Fill in the blank. The oxidation number of nitrogen is
zero in nitrogen molecules and blank in nitric acid. (A) Plus six, (B) plus five, (C)
plus three, (D) minus five, (E) minus six.

This problem is asking us to find
the oxidation number of nitrogen in nitric acid. In order to solve this problem, let
us first discuss oxidation numbers. Oxidation numbers show the degree
of oxidation of an atom in isolation or in a compound in terms of counting
electrons. Oxidation numbers tell us how many
electrons an element will gain or lose to form a bond or an ion.
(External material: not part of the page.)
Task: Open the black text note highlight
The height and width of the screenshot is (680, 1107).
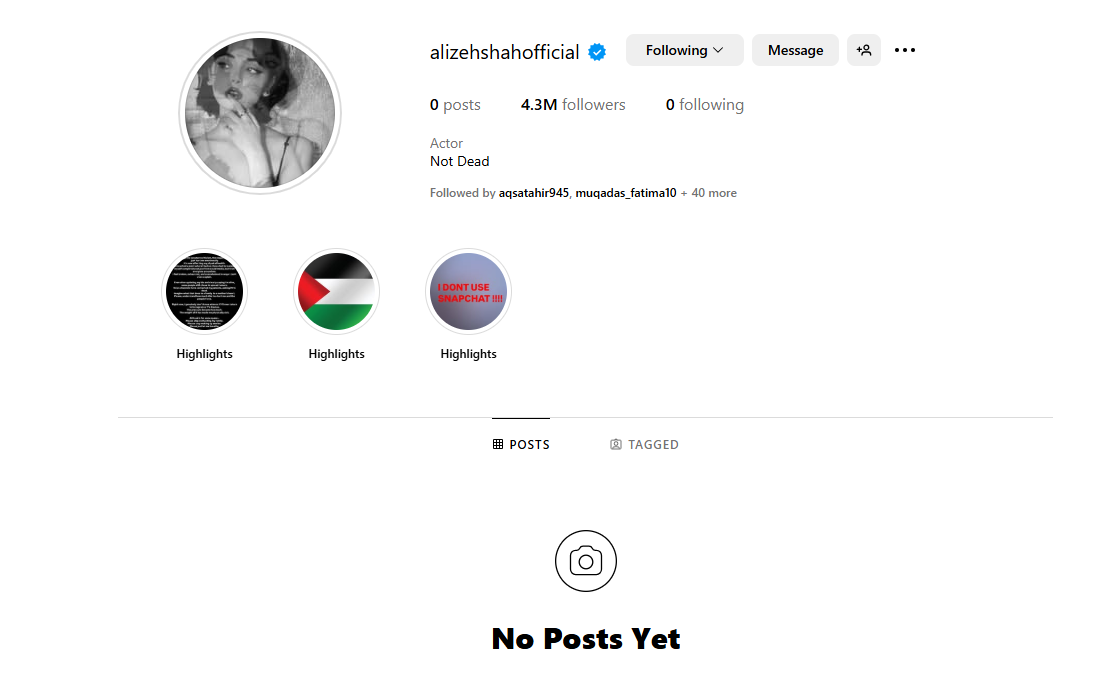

Since we need to know the oxidation
number of nitrogen in nitric acid, let us write the formula for nitric acid. Nitric acid is composed of the
hydrogen ion, which has a charge of one plus, and the nitrate ion, NO3, with a
charge of one minus. We will crisscross the charge
numbers and drop the positive and negative signs of the ions. This gives us the formula of HNO3
for nitric acid.

This question reminds us that
nitrogen has an oxidation number of zero in nitrogen molecules. This is because the nitrogen
molecule is solely composed of only one type of element, nitrogen. But we need to find the oxidation
number of nitrogen in HNO3, which does not have an oxidation number of zero since
the nitrogen atom is within a compound composed of more than only one type of
element. When determining the oxidation
number of an atom in a molecule, the molecule will always have a net charge of
zero.

Now, let us discuss some of the
rules for determining the oxidation numbers of elements within a compound that will
help us to answer this question. The first rule we will discuss is
the oxidation number for hydrogen in a compound is plus one. Therefore, the oxidation number of
hydrogen in nitric acid is plus one. The other rule that will assist us
is the oxidation number for oxygen in a compound is minus two. So, since there are three atoms of
oxygen in nitric acid and each oxygen atom has an oxidation number of minus two, the
overall oxidation number is minus six for oxygen.

We now know that the oxidation
numbers of hydrogen, nitrogen, and oxygen must equal zero. We can set up an equation and
substitute the known oxidation numbers, where 𝑁 is the oxidation number for
nitrogen. Therefore, one plus 𝑁 minus six
equals zero. When we solve for nitrogen’s
oxidation number in nitric acid, it is equal to plus five. Therefore, answer choices (A) plus
six, (C) plus three, (D) minus five, and (E) minus six are all incorrect. And answer choice (B) plus five is
the correct answer choice for the oxidation number of nitrogen in nitric acid.